EXTRACTED TEXT:
○ ○ ○ ○

Blackstone's Gray Gives $21 Million to Hit Cancer Close to Homeby
Jon and Mindy Gray re-up funds to center they founded in 2012
Focus on BRCA mutation supports leads on therapies, vaccines
The Grays are donating $21 million to the Basser Center for BRCA at the University of Pennsylvania, bringing their total pledges to the initiative to $55 million.
The center focuses on the BRCA1 and BRCA2 gene mutations that increase risk for developing breast, ovarian, prostate and pancreatic cancers and can be hereditary. Founded by the Grays in 2012, the organization is a hub for research, care and outreach, and takes Mindy’s maiden name in honor of her sister Faith, who died of BRCA-related ovarian cancer at the age of 44.
Jon Gray, a 25-year veteran at Blackstone, and Mindy, a former marketing executive, will announce the gift Thursday at the center’s annual scientific symposium in Philadelphia showcasing achievements of the past five years. Those include clinical trials showing a class of treatments called PARP inhibitors can shrink tumors, and tests of vaccines.
“We now have some tangible progress on multiple fronts,” Jon Gray, 47, said. “When you get to that point, you want to do more.”
The couple’s earlier support funded the center’s operations, as well as grants to other institutions. The latest will establish an endowment managed by the university, to be augmented by other fundraising.
“It’s so the money doesn’t just burn off,” Gray said. “We want to make sure the Basser Center will be here and hopefully put itself out of business.”
The effort mirrors how Blackstone, the world’s biggest private equity firm, approaches its own investments. “You find a theme you believe in, get a management team you want to back, and then you go all in,” he said.

○ ○ ○ ○

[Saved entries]

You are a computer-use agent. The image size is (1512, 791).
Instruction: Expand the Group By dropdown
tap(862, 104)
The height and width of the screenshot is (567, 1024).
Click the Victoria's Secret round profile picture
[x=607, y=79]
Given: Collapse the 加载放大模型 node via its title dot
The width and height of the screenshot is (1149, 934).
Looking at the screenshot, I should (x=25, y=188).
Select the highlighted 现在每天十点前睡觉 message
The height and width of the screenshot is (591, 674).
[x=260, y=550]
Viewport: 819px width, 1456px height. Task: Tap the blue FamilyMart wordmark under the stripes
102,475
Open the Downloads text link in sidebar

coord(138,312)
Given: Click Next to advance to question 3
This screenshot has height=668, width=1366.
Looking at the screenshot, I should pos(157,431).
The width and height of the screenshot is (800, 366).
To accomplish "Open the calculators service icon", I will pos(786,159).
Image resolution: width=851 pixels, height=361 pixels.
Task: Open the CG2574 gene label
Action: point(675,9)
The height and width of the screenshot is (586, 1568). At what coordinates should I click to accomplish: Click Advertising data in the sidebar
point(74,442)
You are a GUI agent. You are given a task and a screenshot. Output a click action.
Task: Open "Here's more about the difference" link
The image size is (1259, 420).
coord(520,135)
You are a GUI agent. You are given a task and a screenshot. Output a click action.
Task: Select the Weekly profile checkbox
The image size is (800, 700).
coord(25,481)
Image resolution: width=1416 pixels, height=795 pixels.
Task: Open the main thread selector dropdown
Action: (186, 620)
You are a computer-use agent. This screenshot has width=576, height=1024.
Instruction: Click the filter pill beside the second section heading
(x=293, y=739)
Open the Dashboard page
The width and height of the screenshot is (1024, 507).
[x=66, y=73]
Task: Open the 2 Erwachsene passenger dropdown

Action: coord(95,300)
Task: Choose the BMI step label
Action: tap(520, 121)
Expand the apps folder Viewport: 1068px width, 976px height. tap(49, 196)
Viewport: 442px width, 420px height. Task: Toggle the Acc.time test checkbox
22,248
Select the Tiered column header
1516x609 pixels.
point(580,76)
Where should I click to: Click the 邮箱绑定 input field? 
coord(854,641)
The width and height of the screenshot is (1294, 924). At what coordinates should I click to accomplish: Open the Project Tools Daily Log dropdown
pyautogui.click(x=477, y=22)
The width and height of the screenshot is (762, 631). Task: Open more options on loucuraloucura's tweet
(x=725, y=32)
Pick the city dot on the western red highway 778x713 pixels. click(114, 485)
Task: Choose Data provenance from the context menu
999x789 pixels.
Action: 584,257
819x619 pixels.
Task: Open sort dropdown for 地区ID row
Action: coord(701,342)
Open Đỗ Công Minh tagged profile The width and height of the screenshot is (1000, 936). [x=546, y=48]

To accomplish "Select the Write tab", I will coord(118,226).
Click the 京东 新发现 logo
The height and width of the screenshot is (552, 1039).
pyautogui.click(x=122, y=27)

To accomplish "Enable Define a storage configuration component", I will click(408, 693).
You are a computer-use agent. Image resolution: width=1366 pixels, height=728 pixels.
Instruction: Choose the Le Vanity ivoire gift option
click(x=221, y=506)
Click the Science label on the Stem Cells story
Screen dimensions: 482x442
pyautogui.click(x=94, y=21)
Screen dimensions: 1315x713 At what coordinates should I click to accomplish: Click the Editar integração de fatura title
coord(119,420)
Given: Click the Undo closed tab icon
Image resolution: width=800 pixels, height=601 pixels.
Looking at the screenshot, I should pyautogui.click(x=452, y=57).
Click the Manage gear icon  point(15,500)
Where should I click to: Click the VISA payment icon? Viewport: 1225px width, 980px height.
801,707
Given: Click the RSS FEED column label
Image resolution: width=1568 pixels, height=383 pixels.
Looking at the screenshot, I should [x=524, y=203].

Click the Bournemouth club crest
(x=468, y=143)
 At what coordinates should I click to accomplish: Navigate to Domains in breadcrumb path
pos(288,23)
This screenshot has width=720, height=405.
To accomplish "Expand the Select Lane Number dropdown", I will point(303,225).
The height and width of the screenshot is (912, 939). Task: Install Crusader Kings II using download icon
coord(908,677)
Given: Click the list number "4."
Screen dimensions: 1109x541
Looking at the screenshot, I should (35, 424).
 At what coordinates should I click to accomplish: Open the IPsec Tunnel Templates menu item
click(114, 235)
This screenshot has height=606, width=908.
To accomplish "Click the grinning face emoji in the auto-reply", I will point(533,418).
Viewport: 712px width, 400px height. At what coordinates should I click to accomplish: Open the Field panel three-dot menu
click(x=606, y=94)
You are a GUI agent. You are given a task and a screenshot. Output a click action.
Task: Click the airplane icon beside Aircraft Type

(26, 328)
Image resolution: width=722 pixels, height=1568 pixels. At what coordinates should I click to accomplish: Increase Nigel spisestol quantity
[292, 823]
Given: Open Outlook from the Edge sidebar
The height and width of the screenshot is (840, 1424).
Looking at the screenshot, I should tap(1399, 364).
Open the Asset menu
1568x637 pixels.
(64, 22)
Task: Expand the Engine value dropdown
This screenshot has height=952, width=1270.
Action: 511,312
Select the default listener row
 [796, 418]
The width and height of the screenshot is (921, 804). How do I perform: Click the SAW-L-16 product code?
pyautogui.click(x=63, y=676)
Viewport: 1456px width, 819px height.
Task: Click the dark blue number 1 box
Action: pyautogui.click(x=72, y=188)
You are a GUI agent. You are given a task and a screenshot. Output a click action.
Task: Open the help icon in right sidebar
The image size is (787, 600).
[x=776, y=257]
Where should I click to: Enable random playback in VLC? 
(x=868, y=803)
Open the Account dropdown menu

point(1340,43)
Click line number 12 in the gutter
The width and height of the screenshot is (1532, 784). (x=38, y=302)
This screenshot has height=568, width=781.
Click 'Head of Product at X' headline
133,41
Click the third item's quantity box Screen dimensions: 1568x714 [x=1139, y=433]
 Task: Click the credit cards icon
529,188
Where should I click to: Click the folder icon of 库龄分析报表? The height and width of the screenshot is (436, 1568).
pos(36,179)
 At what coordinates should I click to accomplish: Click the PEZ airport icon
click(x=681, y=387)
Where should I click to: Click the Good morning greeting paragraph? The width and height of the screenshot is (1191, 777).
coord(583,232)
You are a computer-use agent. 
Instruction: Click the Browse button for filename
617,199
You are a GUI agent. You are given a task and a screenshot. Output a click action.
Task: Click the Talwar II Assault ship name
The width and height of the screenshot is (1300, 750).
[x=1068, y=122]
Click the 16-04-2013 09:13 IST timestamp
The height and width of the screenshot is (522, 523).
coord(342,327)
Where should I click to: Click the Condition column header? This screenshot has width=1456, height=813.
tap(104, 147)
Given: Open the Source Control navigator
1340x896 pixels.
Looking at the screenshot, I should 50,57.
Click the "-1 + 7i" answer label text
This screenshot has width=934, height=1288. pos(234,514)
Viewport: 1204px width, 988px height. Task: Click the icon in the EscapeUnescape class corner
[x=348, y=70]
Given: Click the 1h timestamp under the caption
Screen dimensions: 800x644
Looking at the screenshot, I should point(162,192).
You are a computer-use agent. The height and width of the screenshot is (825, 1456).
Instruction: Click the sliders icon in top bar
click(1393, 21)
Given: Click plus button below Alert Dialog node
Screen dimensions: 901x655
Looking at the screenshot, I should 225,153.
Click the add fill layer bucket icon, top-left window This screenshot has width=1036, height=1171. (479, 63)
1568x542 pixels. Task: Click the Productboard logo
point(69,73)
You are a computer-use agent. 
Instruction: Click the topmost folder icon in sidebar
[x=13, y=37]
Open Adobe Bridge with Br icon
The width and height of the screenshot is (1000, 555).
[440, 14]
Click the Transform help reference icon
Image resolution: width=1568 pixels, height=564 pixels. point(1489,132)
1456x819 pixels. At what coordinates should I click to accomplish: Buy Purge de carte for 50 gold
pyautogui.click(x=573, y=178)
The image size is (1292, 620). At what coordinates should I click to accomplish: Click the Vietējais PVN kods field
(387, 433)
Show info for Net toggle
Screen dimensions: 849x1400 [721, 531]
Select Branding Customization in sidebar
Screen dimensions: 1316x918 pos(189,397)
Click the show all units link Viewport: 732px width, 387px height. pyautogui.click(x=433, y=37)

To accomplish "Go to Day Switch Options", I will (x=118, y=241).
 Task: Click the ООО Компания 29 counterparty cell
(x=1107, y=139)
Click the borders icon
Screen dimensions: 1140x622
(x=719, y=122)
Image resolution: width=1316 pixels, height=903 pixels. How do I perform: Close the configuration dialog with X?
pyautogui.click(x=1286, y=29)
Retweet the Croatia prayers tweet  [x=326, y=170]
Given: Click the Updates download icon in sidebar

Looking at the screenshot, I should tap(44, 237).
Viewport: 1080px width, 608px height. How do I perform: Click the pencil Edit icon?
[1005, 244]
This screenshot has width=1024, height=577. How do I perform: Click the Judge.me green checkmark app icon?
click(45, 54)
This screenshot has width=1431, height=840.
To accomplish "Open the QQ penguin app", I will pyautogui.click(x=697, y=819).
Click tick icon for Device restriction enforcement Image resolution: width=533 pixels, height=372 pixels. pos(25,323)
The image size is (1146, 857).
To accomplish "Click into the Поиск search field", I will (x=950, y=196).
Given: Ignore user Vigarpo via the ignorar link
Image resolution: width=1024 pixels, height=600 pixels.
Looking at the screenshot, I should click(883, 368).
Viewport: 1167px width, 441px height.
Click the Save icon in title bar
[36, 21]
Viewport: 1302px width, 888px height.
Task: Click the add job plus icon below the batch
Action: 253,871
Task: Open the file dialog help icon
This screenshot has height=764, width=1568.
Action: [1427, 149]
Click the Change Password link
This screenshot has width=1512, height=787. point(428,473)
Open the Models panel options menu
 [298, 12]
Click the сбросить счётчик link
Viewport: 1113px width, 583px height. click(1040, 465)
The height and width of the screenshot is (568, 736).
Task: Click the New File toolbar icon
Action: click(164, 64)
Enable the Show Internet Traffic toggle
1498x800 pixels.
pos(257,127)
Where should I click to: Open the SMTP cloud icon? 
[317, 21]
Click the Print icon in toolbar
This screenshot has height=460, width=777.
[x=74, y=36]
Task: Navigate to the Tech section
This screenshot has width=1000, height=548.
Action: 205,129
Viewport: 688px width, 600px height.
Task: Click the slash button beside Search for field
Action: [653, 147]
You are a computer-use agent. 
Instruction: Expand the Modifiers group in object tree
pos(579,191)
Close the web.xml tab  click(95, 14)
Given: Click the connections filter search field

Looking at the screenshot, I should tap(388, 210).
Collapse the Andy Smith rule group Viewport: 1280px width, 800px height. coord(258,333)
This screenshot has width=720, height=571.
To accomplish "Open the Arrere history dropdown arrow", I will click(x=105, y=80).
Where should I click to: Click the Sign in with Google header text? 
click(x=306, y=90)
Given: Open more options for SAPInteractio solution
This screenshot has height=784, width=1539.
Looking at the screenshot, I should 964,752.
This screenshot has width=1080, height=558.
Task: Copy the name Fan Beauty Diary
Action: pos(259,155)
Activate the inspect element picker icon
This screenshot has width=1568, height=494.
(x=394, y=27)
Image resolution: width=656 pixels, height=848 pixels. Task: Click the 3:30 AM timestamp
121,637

○ ○ ○ ○

TASKS TO CARRY OUT:
a) Answer these questions using the article on the Basser Center gift.
(i) In what year did the Grays found the Basser Center?
(ii) How old is Jon Gray?
(iii) At what event will the couple announce the gift?
b) Set down the passage of the article on the Basser Center gift from "Jon Gray, a" to "tests of vaccines.", without changing a word.
c) Write the next part of the article on the Basser Center gift, beginning after its final sentence.

TASK-BY-TASK OUTPUTS:
a)
(i) 2012
(ii) 47
(iii) The center's annual scientific symposium in Philadelphia

b)
Jon Gray, a 25-year veteran at Blackstone, and Mindy, a former marketing executive, will announce the gift Thursday at the center’s annual scientific symposium in Philadelphia showcasing achievements of the past five years. Those include clinical trials showing a class of treatments called PARP inhibitors can shrink tumors, and tests of vaccines.

c)
The couple also created a foundation a few years ago that is backed by shares of hotel operator Hilton Worldwide, where Jon Gray is chairman. The Gray Foundation, with assets of about $100 million, also supports initiatives that provide access to health care and education for low-income children in New York.
In their due diligence on BRCA, Gray said, they found that research, care and genetic counseling often were separated. Because of the small fraction of the populace affected, they wanted to bring these activities together.
“The idea was, if we created one hub, could we accelerate things?” Gray said.
The couple made a cold call to Susan Domchek, a clinician and researcher at University of Pennsylvania, where they had met as undergraduates. UPenn’s Abramson Cancer Center already was integrating research and treatment. They found their leader.
“It was her compassion and understanding,” Mindy Gray, 46, said.
It happened to be the right time, with computing power driving bioinformatics and DNA sequencing, leading the way for breakthroughs. The work being done on BRCA could have broad ramifications for the prevention and treatment of other hereditary cancers.
“We’re really at an inflection point,” Domchek said.